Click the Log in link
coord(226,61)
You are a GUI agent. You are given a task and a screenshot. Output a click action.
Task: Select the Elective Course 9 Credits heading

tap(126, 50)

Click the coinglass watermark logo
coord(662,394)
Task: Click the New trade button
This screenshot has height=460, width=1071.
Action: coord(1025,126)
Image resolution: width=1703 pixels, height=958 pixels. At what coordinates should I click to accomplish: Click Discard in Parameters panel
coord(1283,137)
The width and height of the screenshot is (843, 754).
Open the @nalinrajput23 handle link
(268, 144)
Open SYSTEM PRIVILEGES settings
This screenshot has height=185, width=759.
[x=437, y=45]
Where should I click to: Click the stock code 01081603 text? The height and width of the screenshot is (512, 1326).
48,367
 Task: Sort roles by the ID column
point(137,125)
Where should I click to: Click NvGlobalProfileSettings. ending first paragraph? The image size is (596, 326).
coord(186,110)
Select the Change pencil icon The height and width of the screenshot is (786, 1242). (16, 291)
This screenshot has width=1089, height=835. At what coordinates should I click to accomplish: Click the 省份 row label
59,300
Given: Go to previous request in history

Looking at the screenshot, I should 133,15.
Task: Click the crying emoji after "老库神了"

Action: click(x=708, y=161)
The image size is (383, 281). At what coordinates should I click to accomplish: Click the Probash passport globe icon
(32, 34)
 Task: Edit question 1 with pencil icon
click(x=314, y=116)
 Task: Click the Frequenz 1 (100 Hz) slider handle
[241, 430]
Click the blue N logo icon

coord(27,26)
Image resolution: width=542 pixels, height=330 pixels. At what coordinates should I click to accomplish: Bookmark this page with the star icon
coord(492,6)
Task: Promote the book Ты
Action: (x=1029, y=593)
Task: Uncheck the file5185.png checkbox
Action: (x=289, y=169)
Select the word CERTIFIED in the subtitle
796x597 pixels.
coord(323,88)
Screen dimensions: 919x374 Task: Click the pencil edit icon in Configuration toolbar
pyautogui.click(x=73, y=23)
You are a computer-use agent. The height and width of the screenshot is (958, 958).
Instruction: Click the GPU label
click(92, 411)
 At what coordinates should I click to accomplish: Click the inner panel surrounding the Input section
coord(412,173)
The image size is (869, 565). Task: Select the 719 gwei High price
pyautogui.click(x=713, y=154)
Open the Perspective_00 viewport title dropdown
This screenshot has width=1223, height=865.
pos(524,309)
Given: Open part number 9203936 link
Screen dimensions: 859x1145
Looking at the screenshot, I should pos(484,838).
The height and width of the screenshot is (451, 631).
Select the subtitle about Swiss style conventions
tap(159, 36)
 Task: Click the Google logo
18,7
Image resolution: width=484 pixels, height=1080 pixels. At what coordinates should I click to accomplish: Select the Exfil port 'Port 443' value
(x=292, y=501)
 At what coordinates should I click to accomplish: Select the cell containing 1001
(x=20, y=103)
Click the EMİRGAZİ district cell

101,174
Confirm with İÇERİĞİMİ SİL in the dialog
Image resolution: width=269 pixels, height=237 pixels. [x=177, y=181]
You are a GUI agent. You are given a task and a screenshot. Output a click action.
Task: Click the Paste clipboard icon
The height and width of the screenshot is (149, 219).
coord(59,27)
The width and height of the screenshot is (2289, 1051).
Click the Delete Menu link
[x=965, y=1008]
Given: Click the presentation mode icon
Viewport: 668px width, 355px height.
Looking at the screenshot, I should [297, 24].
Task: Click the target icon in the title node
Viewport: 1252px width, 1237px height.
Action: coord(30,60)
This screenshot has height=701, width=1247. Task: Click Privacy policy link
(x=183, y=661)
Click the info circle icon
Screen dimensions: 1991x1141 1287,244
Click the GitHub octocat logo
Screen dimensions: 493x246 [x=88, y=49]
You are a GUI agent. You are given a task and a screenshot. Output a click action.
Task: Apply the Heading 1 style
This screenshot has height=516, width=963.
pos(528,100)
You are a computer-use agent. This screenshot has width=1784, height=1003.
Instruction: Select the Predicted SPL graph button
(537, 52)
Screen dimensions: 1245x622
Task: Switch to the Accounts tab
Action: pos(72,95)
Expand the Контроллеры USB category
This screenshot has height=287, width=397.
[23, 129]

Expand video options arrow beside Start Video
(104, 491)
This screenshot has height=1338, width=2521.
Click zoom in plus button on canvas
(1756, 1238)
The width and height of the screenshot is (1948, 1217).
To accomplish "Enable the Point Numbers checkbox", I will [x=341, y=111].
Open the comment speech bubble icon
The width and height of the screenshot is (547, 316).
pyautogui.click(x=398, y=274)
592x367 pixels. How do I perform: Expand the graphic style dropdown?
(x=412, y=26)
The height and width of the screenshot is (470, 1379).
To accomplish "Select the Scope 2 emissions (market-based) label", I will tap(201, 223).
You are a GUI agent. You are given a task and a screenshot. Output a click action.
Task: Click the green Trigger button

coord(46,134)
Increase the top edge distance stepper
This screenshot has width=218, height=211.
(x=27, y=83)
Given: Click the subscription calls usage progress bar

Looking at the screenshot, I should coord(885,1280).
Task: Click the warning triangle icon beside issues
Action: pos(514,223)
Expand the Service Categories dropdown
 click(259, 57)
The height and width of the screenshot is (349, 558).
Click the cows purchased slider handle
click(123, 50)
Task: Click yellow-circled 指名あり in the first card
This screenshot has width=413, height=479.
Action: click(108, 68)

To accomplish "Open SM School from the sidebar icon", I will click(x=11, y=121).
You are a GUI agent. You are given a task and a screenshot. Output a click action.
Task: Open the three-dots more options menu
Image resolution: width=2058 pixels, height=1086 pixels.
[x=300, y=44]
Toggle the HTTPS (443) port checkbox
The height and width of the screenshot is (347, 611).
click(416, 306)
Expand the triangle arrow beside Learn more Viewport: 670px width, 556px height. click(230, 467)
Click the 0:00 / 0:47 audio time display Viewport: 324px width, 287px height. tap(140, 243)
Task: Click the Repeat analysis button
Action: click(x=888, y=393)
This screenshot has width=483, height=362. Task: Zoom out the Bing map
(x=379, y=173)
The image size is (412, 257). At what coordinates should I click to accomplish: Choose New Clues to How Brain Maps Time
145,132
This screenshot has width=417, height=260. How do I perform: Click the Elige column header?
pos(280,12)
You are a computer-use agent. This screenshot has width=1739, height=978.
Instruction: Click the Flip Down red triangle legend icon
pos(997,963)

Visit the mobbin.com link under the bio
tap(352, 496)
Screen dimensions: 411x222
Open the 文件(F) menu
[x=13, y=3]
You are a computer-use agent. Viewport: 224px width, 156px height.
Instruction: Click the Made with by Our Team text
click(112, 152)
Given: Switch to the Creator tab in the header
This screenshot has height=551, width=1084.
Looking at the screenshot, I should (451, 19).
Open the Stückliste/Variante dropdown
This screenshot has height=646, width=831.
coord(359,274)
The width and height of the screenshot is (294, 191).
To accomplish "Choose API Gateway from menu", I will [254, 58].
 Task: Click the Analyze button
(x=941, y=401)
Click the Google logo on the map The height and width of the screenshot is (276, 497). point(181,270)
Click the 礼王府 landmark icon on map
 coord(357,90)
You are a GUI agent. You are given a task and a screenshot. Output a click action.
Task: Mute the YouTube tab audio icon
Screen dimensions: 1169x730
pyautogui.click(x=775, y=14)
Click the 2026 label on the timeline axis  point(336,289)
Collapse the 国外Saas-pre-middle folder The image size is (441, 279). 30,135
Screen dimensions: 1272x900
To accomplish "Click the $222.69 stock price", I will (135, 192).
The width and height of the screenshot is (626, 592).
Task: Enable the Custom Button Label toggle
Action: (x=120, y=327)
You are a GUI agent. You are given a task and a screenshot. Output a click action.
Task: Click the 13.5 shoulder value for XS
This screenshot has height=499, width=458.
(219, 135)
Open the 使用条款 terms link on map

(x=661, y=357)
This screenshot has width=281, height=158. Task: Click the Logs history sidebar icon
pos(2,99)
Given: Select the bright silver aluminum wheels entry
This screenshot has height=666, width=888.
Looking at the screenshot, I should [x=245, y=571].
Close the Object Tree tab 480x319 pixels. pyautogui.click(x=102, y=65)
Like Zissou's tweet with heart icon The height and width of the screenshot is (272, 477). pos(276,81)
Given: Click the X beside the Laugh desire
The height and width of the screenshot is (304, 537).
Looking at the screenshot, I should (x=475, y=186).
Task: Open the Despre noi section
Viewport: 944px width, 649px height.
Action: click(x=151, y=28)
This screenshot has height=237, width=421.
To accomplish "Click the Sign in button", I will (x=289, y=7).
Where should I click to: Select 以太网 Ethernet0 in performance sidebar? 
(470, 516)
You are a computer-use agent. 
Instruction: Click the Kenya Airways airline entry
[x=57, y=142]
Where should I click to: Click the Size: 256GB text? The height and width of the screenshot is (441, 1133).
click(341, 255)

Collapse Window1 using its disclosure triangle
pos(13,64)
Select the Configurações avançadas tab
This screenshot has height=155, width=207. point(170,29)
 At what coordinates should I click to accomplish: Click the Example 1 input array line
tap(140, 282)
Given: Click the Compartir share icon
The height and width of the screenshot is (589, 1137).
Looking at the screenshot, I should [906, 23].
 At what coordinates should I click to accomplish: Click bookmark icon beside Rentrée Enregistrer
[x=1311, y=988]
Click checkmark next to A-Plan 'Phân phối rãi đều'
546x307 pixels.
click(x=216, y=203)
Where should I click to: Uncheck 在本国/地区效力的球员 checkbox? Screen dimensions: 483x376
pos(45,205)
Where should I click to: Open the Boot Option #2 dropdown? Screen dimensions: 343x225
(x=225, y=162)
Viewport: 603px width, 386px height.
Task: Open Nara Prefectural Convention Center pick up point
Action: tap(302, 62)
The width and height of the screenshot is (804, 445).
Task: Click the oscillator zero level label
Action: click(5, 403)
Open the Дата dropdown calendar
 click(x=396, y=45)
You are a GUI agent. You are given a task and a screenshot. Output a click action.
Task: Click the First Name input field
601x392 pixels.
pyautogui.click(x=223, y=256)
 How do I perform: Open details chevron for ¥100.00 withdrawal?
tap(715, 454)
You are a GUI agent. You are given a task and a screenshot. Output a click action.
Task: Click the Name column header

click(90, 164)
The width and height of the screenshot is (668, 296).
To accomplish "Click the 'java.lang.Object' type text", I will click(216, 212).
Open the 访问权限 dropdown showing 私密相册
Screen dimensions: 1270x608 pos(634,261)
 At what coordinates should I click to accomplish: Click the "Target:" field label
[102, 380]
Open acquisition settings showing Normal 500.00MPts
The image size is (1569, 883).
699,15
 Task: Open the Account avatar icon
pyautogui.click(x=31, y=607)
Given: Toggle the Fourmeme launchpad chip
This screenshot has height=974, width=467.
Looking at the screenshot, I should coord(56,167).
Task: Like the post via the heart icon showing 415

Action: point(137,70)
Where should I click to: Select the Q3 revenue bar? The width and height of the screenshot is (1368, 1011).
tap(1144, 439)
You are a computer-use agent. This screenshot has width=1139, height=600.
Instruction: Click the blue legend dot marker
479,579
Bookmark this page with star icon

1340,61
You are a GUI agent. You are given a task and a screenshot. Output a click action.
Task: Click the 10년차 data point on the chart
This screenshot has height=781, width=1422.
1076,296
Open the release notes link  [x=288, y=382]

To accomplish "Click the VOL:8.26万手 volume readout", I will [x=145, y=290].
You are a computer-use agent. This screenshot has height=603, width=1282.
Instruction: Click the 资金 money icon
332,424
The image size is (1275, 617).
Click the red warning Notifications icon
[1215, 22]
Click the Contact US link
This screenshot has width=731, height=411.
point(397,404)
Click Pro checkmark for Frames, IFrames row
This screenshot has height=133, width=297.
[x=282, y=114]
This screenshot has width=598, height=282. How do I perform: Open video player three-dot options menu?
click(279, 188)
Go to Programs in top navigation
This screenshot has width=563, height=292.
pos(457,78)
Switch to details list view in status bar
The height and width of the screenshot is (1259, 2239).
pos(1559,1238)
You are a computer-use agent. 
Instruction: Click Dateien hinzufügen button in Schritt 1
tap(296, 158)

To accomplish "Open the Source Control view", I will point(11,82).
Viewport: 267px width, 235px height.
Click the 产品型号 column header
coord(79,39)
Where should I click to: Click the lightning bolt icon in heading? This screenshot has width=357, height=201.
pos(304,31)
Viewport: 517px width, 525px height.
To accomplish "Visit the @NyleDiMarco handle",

= = = = = = =

• **GIVEN REQUEST**:
Could you repeat the entries from the start through the line containing "coord(662,394)", swapping "watermark" for "background" and keeping everything else unchanged?

• **CORRECT RESPONSE**:
Click the Log in link
coord(226,61)
You are a GUI agent. You are given a task and a screenshot. Output a click action.
Task: Select the Elective Course 9 Credits heading

tap(126, 50)

Click the coinglass background logo
coord(662,394)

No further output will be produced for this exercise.